• What the task requires
The response must contain all of the entries, each one repeated exactly.

Top of Dataset records

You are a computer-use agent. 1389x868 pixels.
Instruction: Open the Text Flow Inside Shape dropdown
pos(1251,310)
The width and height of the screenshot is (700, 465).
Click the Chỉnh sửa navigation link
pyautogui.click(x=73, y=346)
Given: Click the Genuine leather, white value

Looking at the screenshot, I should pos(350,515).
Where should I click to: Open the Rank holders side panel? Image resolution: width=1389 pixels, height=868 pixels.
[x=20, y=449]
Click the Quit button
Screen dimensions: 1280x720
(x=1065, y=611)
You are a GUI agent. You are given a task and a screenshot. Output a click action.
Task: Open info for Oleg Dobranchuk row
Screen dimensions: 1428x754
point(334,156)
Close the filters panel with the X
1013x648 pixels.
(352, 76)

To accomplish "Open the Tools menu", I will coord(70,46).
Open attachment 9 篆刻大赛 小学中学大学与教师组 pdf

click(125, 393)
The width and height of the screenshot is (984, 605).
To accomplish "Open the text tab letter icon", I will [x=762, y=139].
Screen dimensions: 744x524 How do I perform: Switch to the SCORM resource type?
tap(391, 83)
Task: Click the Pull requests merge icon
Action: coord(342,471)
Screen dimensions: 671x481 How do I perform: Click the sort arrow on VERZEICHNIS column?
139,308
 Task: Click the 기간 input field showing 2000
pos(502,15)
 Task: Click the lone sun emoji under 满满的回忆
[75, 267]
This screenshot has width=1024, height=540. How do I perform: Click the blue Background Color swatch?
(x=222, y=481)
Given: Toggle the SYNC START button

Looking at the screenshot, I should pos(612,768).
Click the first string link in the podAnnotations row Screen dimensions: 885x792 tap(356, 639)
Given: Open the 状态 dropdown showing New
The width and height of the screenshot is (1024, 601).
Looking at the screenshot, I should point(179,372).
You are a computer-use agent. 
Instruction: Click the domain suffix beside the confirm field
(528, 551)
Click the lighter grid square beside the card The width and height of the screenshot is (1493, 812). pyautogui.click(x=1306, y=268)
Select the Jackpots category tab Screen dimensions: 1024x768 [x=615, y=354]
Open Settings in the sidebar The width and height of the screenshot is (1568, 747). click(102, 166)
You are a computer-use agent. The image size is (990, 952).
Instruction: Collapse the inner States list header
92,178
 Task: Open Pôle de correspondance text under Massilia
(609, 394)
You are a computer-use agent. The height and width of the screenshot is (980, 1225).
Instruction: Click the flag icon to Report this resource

Bottom of Dataset records

• Written reply
You are a computer-use agent. 1389x868 pixels.
Instruction: Open the Text Flow Inside Shape dropdown
pos(1251,310)
The width and height of the screenshot is (700, 465).
Click the Chỉnh sửa navigation link
pyautogui.click(x=73, y=346)
Given: Click the Genuine leather, white value

Looking at the screenshot, I should pos(350,515).
Where should I click to: Open the Rank holders side panel? Image resolution: width=1389 pixels, height=868 pixels.
[x=20, y=449]
Click the Quit button
Screen dimensions: 1280x720
(x=1065, y=611)
You are a GUI agent. You are given a task and a screenshot. Output a click action.
Task: Open info for Oleg Dobranchuk row
Screen dimensions: 1428x754
point(334,156)
Close the filters panel with the X
1013x648 pixels.
(352, 76)

To accomplish "Open the Tools menu", I will coord(70,46).
Open attachment 9 篆刻大赛 小学中学大学与教师组 pdf

click(125, 393)
The width and height of the screenshot is (984, 605).
To accomplish "Open the text tab letter icon", I will [x=762, y=139].
Screen dimensions: 744x524 How do I perform: Switch to the SCORM resource type?
tap(391, 83)
Task: Click the Pull requests merge icon
Action: coord(342,471)
Screen dimensions: 671x481 How do I perform: Click the sort arrow on VERZEICHNIS column?
139,308
 Task: Click the 기간 input field showing 2000
pos(502,15)
 Task: Click the lone sun emoji under 满满的回忆
[75, 267]
This screenshot has width=1024, height=540. How do I perform: Click the blue Background Color swatch?
(x=222, y=481)
Given: Toggle the SYNC START button

Looking at the screenshot, I should pos(612,768).
Click the first string link in the podAnnotations row Screen dimensions: 885x792 tap(356, 639)
Given: Open the 状态 dropdown showing New
The width and height of the screenshot is (1024, 601).
Looking at the screenshot, I should point(179,372).
You are a computer-use agent. 
Instruction: Click the domain suffix beside the confirm field
(528, 551)
Click the lighter grid square beside the card The width and height of the screenshot is (1493, 812). pyautogui.click(x=1306, y=268)
Select the Jackpots category tab Screen dimensions: 1024x768 [x=615, y=354]
Open Settings in the sidebar The width and height of the screenshot is (1568, 747). click(102, 166)
You are a computer-use agent. The image size is (990, 952).
Instruction: Collapse the inner States list header
92,178
 Task: Open Pôle de correspondance text under Massilia
(609, 394)
You are a computer-use agent. The height and width of the screenshot is (980, 1225).
Instruction: Click the flag icon to Report this resource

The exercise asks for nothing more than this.